Esta linha também se preocupa com questões
sociais como a luta pela terra, fixação
do homem ao campo e reforma agrária.
Nasseriana:
É a mais nova corrente da agricultura ecológica
e tem como base a experiência de Nasser Youssef
Nasr no Estado do Espírito Santo. Também
chamada de biotecnologia tropical, defende o estímulo
e manejo de ervas nativas e exóticas, a multidiversidade
de insetos e plantas, a aplicação
direta de estercos e resíduos orgânicos
na base das plantas, adubações orgânicas
e minerais pesadas. Nasser diz que a agricultura
de clima tropical do Brasil não precisa de
compostagem, pois o clima quente e as reações
fisiológicas e bioquímicas intensas
garantem a transformação no solo da
matéria orgânica. No Brasil, defende
Nasser, o esterco deve ser colocado diretamente
na planta, pois esta sabe o momento apropriado de
lançar suas radículas na matéria
orgânica que está em decomposição,
e os microorganismos do solo buscam no esterco os
nutrientes necessários para a planta e os
levam para baixo da terra. Outro ponto interessante
é o uso de ervas nativas e exóticas
junto com a cultura para que haja diversidade de
inços. Desta forma, é preciso manejar
as ervas nativas de maneira que elas mantenham o
solo protegido e façam adubação
verde. Não temos uma agricultura de solo,
mas de sol.
Todas estas
diversas correntes e tendências dentro da
agricultura ecológica concordam que a agricultura
sustentável precisa de alguns princípios
básicos para se implantar como tal.
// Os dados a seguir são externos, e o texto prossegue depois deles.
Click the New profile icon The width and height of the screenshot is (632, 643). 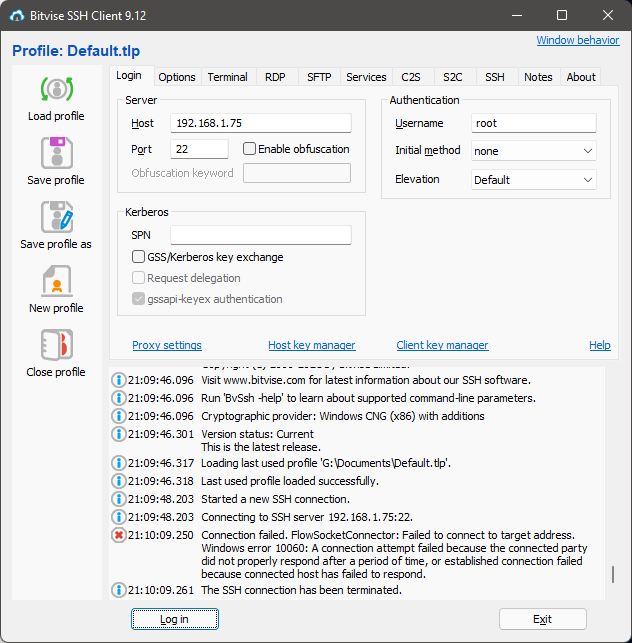pos(56,281)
O primordial
seria o respeito, a observação e o
diálogo com a natureza. Um verdadeiro camponês,
agricultor, agrônomo ou técnico agrícola
deve ter a capacidade de perceber e de entender
o que está acontecendo com a planta e com
o animal. Isto resulta no uso da natureza a favor
da cultura.
Também
é importante o aproveitamento de recursos
naturais renováveis, a reciclagem de lixo
orgânico e de resíduos, a adubação
orgânica e a humidificação do
solo, a adubação mineral pouco solúvel,
o uso de defensivos naturais, o controle biológico
e mecânico de insetos e ervas, a permanente
cobertura do solo e a adubação verde.
Outras
técnicas comuns são a diversificação
dos cultivos e dos animais, a consorciação
e a rotação de culturas e a não-utilização
de agrotóxicos, adubos químicos solúveis
e hormônios vegetais ou animais. Com relação
a defensivos naturais, alguns são tolerados
pela agricultura ecológica. Nenhuma corrente
recomenda produtos para controle de insetos, ácaros
ou fungos, mas existe a possibilidade de usar extratos
e caldas vegetais - piretro, nicotina, retonona,
sabadilha -, pó de enxofre, calda bordalesa
e sulfocálcica, sulfato de zinco, permanganato
de potássio. Estes produtos são usados
com pouco ou menor impacto ambiental. Soluções
de óleo mineral, querosene e sabão
são produtos que podem ser usados, pois não
são intoxicantes ou impactantes do meio ambiente.